→ **Given exercise**
Copy out each of the following entries line for line, with no changes.

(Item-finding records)
= = =
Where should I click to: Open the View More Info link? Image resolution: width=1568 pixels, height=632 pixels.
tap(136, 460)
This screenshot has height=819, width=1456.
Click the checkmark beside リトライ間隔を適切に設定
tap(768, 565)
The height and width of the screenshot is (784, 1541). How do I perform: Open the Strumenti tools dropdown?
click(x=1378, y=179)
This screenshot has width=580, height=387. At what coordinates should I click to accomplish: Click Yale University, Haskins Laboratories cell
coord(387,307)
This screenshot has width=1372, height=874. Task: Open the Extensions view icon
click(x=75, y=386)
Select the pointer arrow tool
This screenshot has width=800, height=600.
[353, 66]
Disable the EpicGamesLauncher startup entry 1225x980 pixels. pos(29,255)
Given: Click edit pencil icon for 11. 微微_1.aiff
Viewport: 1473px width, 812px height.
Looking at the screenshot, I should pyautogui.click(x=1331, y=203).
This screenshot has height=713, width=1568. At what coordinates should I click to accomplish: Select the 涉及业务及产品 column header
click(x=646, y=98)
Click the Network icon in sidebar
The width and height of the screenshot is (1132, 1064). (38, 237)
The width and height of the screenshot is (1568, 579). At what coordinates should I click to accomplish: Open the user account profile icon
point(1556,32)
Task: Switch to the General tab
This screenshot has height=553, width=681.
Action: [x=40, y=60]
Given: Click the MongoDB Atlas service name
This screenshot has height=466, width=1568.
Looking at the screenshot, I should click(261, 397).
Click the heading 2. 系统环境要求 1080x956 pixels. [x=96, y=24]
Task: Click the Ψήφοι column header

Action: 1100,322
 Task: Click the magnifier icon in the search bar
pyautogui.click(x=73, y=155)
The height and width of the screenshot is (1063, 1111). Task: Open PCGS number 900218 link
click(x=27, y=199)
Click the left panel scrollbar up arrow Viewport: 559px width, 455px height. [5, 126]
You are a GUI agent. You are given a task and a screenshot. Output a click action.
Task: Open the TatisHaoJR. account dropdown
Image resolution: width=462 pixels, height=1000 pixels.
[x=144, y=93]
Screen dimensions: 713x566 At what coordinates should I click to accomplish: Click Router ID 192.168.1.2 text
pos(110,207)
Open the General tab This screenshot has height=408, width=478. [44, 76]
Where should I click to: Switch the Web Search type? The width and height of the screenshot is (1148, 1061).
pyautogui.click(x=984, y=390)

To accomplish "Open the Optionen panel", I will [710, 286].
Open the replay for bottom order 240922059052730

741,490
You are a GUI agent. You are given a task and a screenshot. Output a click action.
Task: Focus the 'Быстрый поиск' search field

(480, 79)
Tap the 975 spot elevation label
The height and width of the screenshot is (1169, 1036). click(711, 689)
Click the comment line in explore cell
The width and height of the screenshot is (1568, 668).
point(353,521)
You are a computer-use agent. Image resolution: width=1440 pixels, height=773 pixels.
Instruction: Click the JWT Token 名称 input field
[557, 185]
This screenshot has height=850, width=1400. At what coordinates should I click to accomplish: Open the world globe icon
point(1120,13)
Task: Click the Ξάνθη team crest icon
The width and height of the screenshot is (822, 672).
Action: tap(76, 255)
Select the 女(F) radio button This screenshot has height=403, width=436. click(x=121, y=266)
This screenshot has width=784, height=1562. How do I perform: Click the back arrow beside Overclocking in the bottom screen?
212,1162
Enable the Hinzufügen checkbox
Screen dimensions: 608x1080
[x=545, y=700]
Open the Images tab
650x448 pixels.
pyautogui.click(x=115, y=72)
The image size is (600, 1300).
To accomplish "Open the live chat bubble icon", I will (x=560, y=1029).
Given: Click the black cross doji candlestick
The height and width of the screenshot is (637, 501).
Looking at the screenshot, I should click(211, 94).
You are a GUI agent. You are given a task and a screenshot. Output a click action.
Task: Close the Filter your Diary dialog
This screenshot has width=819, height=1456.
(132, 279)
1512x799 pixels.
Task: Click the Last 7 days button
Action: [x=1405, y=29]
= = =
→ **Result of the exercise**
Where should I click to: Open the View More Info link? Image resolution: width=1568 pixels, height=632 pixels.
tap(136, 460)
This screenshot has height=819, width=1456.
Click the checkmark beside リトライ間隔を適切に設定
tap(768, 565)
The height and width of the screenshot is (784, 1541). How do I perform: Open the Strumenti tools dropdown?
click(x=1378, y=179)
This screenshot has width=580, height=387. At what coordinates should I click to accomplish: Click Yale University, Haskins Laboratories cell
coord(387,307)
This screenshot has width=1372, height=874. Task: Open the Extensions view icon
click(x=75, y=386)
Select the pointer arrow tool
This screenshot has width=800, height=600.
[353, 66]
Disable the EpicGamesLauncher startup entry 1225x980 pixels. pos(29,255)
Given: Click edit pencil icon for 11. 微微_1.aiff
Viewport: 1473px width, 812px height.
Looking at the screenshot, I should pyautogui.click(x=1331, y=203).
This screenshot has height=713, width=1568. At what coordinates should I click to accomplish: Select the 涉及业务及产品 column header
click(x=646, y=98)
Click the Network icon in sidebar
The width and height of the screenshot is (1132, 1064). (38, 237)
The width and height of the screenshot is (1568, 579). At what coordinates should I click to accomplish: Open the user account profile icon
point(1556,32)
Task: Switch to the General tab
This screenshot has height=553, width=681.
Action: [x=40, y=60]
Given: Click the MongoDB Atlas service name
This screenshot has height=466, width=1568.
Looking at the screenshot, I should click(261, 397).
Click the heading 2. 系统环境要求 1080x956 pixels. [x=96, y=24]
Task: Click the Ψήφοι column header

Action: 1100,322
 Task: Click the magnifier icon in the search bar
pyautogui.click(x=73, y=155)
The height and width of the screenshot is (1063, 1111). Task: Open PCGS number 900218 link
click(x=27, y=199)
Click the left panel scrollbar up arrow Viewport: 559px width, 455px height. [5, 126]
You are a GUI agent. You are given a task and a screenshot. Output a click action.
Task: Open the TatisHaoJR. account dropdown
Image resolution: width=462 pixels, height=1000 pixels.
[x=144, y=93]
Screen dimensions: 713x566 At what coordinates should I click to accomplish: Click Router ID 192.168.1.2 text
pos(110,207)
Open the General tab This screenshot has height=408, width=478. [44, 76]
Where should I click to: Switch the Web Search type? The width and height of the screenshot is (1148, 1061).
pyautogui.click(x=984, y=390)

To accomplish "Open the Optionen panel", I will [710, 286].
Open the replay for bottom order 240922059052730

741,490
You are a GUI agent. You are given a task and a screenshot. Output a click action.
Task: Focus the 'Быстрый поиск' search field

(480, 79)
Tap the 975 spot elevation label
The height and width of the screenshot is (1169, 1036). click(711, 689)
Click the comment line in explore cell
The width and height of the screenshot is (1568, 668).
point(353,521)
You are a computer-use agent. Image resolution: width=1440 pixels, height=773 pixels.
Instruction: Click the JWT Token 名称 input field
[557, 185]
This screenshot has height=850, width=1400. At what coordinates should I click to accomplish: Open the world globe icon
point(1120,13)
Task: Click the Ξάνθη team crest icon
The width and height of the screenshot is (822, 672).
Action: tap(76, 255)
Select the 女(F) radio button This screenshot has height=403, width=436. click(x=121, y=266)
This screenshot has width=784, height=1562. How do I perform: Click the back arrow beside Overclocking in the bottom screen?
212,1162
Enable the Hinzufügen checkbox
Screen dimensions: 608x1080
[x=545, y=700]
Open the Images tab
650x448 pixels.
pyautogui.click(x=115, y=72)
The image size is (600, 1300).
To accomplish "Open the live chat bubble icon", I will (x=560, y=1029).
Given: Click the black cross doji candlestick
The height and width of the screenshot is (637, 501).
Looking at the screenshot, I should click(211, 94).
You are a GUI agent. You are given a task and a screenshot. Output a click action.
Task: Close the Filter your Diary dialog
This screenshot has width=819, height=1456.
(132, 279)
1512x799 pixels.
Task: Click the Last 7 days button
Action: [x=1405, y=29]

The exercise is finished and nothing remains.